Enable dark theme on Windows 10 with a single click or hotkey using Easy Dark Mode

Windows 10 will be supported until 2025, and all devices that run Windows 7 or 8.1 will also run Windows 10. You may also continue to use Windows 8.1, which is supported until 2023. Windows 7 is not supported anymore officially, but businesses may have access to ESU, which extends support for three years starting with the operating system's end of support date, January 2020.

It is possible that someone will find a way to bypass some of the system requirements, but this could interfere with operating system features, e.g. those that rely on TPM.

The advantage of this method is that you don't need to run the upgrade to Windows 11. If the device is on Windows 10, you can continue using it until at least 2025, as it will be supported with security updates until then,.

The downside is that you will have to make a decision in 2025.

Switch to Linux

linux mint 19.2 desktop

The second option that you have is to switch to Linux. It requires more work on your part, as you have to find a suitable Linux distribution, alternatives to programs that are not available on Linux, and get to know a new operating system.

Depending on the distribution, Linux may look and feel similar to Windows, or it may be a totally different experience.

Most Linux distributions support Live operating systems, which means that you may run them without installing them. Instructions are provided on the websites, e.g. Linux Mint.

Gamers find that most PC games work on Linux nowadays either directly or through applications such as Wine. Valve and its Steam service have pushed Linux compatibility significantly in recent time, and there are options to play games from other stores as well under Linux.

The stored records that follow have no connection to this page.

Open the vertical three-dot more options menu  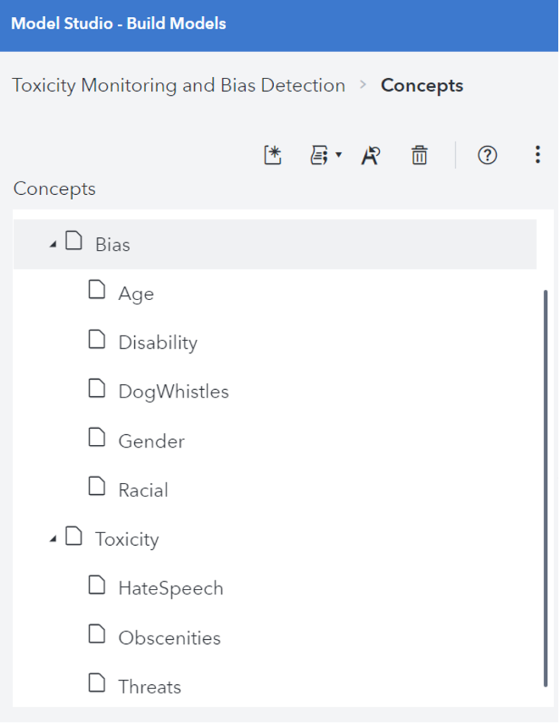[537, 155]
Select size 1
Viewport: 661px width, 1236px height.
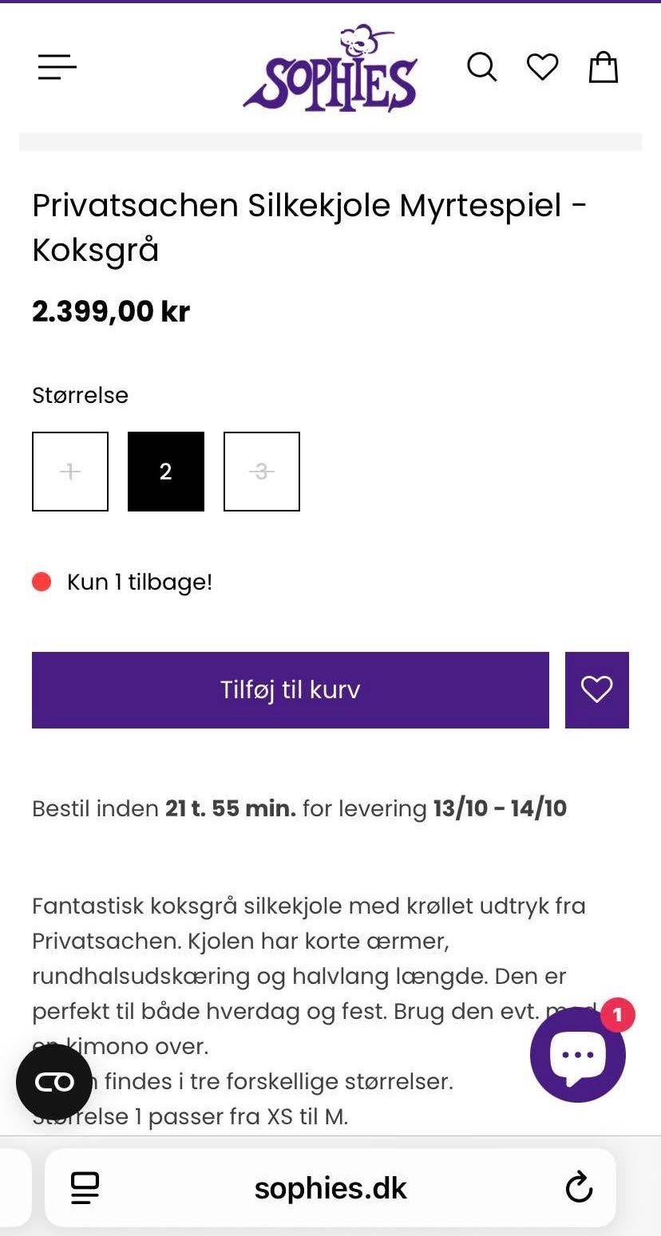pyautogui.click(x=70, y=472)
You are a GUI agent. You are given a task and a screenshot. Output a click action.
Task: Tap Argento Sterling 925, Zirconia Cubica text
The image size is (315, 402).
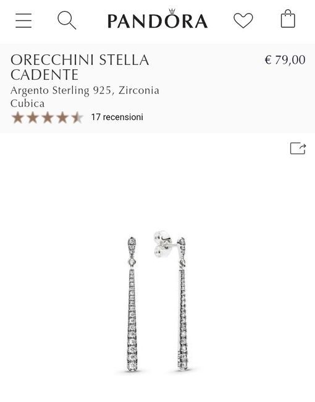tap(85, 97)
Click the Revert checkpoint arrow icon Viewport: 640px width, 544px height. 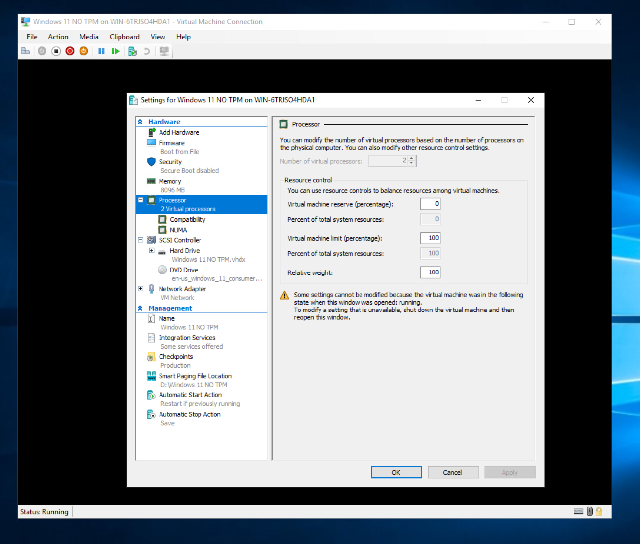(147, 51)
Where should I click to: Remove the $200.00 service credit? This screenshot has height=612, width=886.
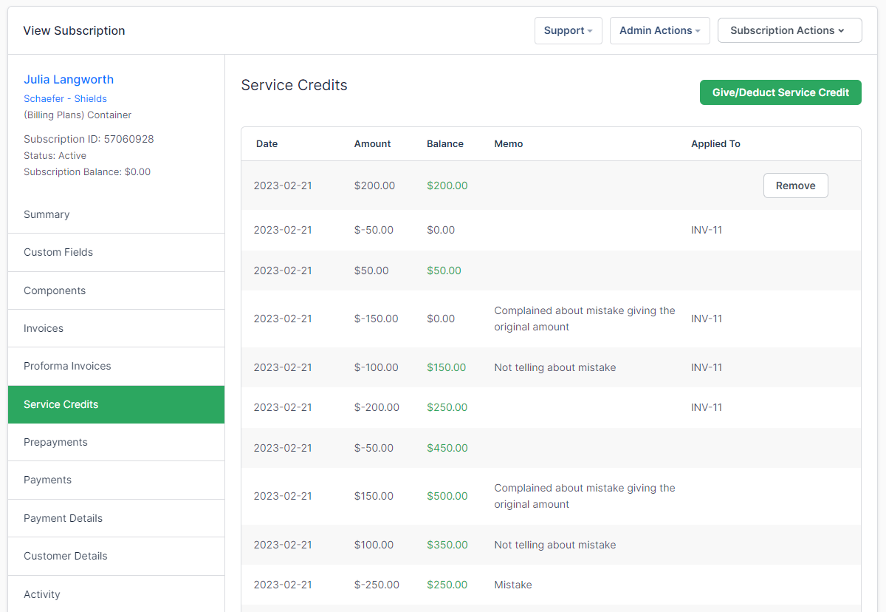click(x=795, y=186)

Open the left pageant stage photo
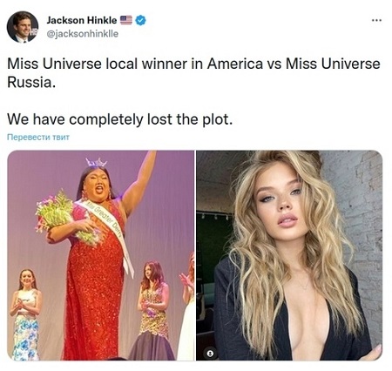point(100,255)
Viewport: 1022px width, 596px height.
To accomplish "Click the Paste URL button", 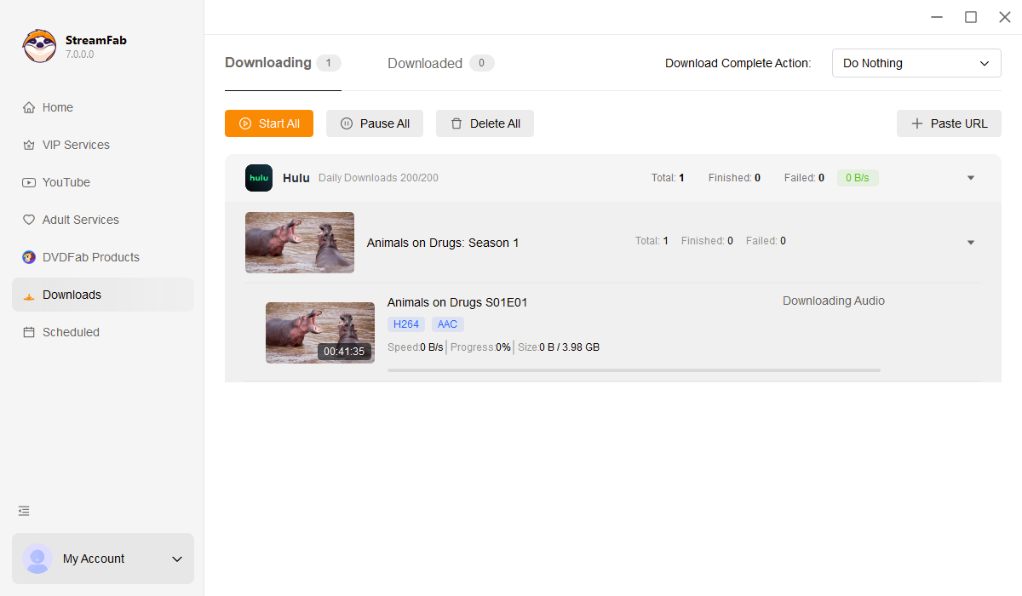I will pos(949,123).
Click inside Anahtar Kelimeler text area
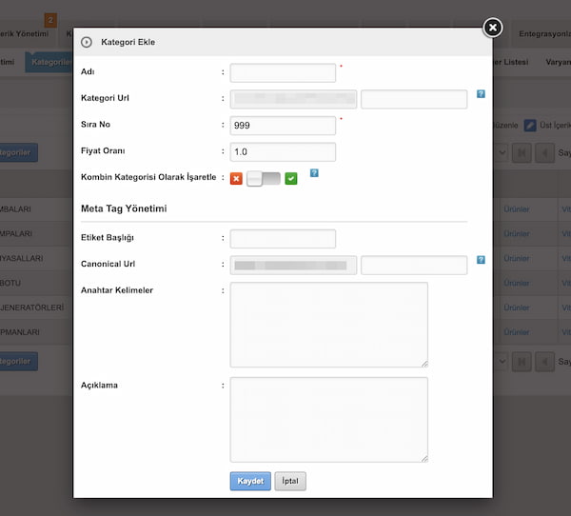 [x=328, y=325]
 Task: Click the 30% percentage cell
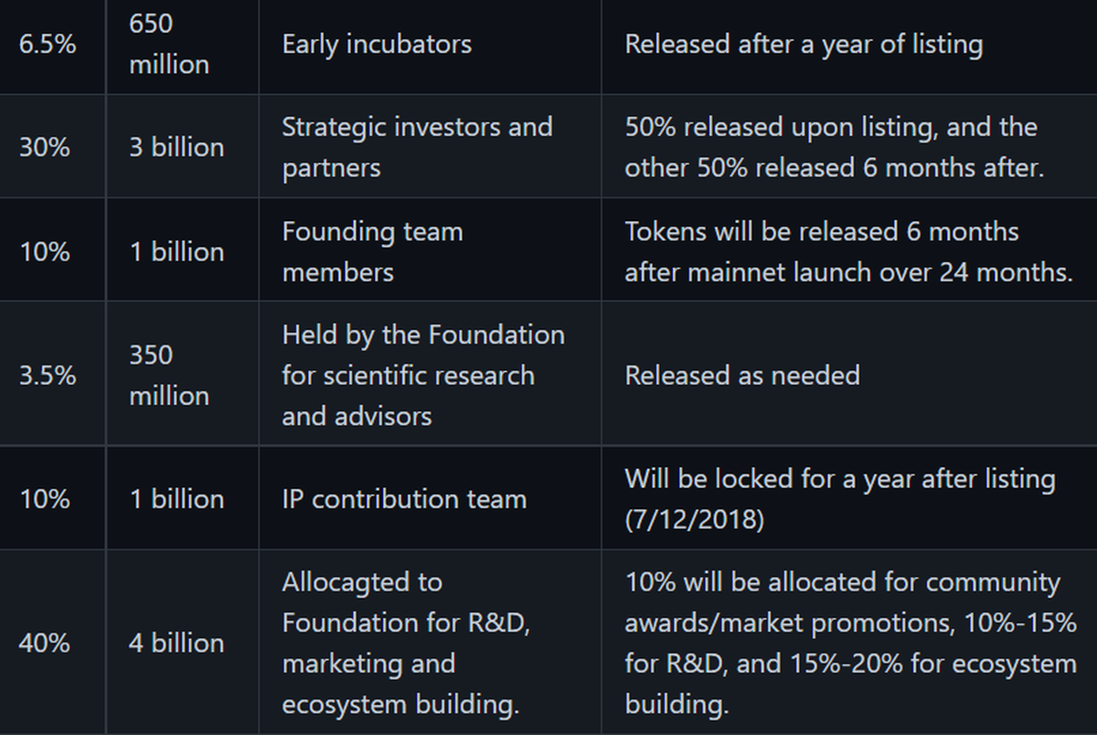tap(45, 147)
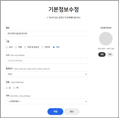This screenshot has height=118, width=119.
Task: Select the 학생 radio button
Action: coord(16,47)
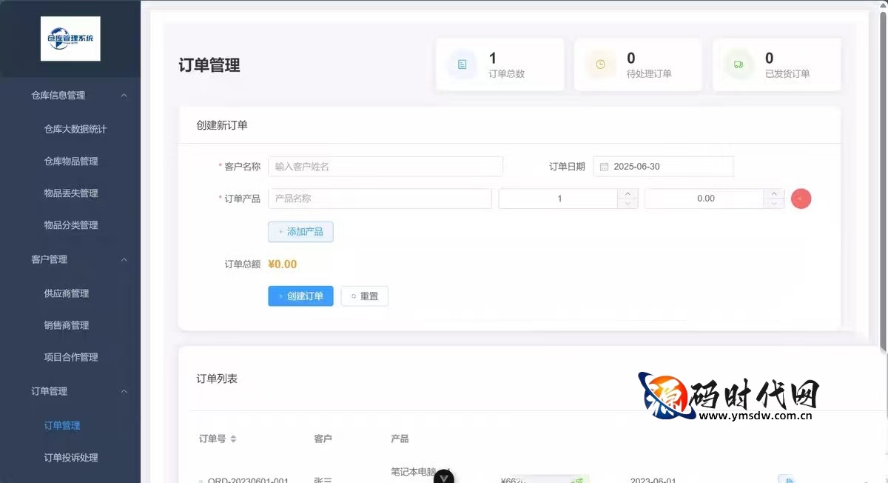Click the 客户名称 input field
This screenshot has height=483, width=888.
point(385,166)
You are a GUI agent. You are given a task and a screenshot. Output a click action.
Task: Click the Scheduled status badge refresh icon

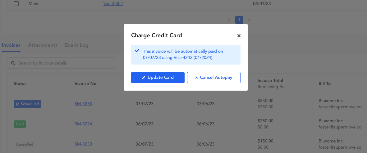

The advantage of this method is that you will have no trouble finding a suitable distribution, and that most programs and games will either run or have suitable alternatives.

Downside is that no programs or apps can be carried over, that it takes time to find a suitable distribution and get used to it. Some programs and apps are not available on Linux, and won't run using Wine or other methods.

Upgrade the PC / Buy a new PC

Upgrading an incompatible system may be an option, but it may not be possible all the time. Since processor and TPM are usually not compatible, it may mean that you need to buy a new motherboard and processor at the very least to make the device compatible; this is not an option for notebooks and other devices with fixed hardware components.

Buying a new PC is another option. Unless you start building it yourself, you should look out for devices that are compatible with Windows 11.

Advantage of this method is that you may get a faster better device thanks to new hardware components.

Downside to upgrading is that you need to replace hardware. Downside to buying a new PC is that you need to transfer data from the old to the new device.

Now You: do you plan to upgrade to Windows 11?

Summary
Your PC is not compatible with Windows 11? Here are your options!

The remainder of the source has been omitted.